§ STORED DATA
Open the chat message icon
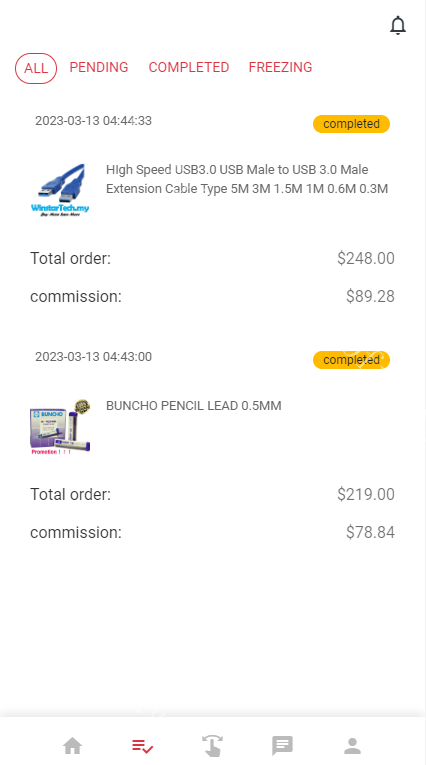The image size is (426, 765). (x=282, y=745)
...
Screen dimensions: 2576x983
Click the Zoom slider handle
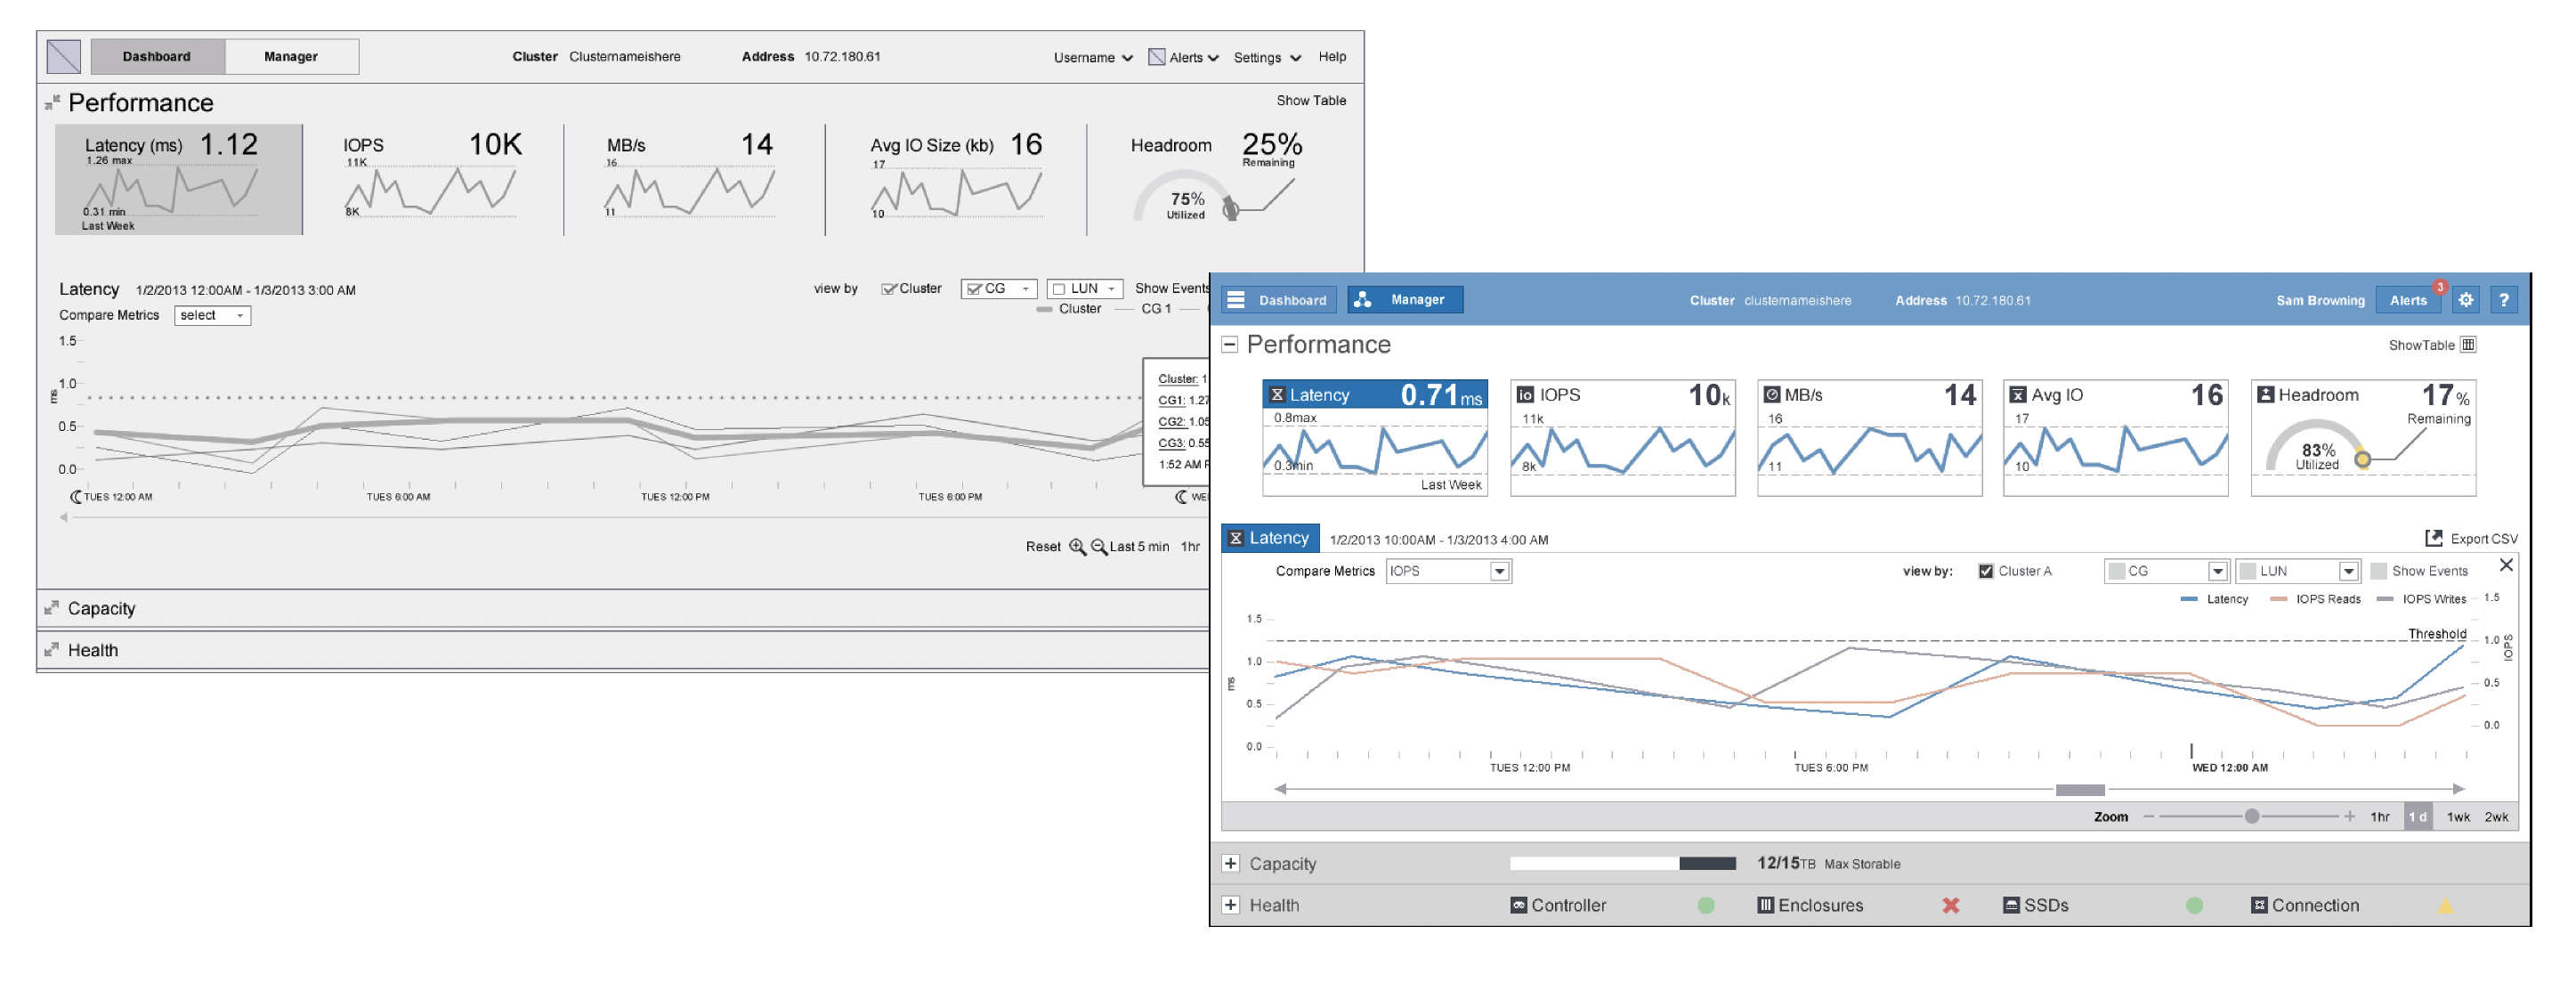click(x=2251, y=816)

§ WHAT YOU HAVE TO DO
In the entries, starting with the line with "Screen dimensions: 2576x983" and going on through the line with "click(x=2251, y=816)", swap "handle" for "knob" and leave everything else unchanged. Give back only those lines, without the pictures.

§ RESULT OF THE TASK
Screen dimensions: 2576x983
Click the Zoom slider knob
click(x=2251, y=816)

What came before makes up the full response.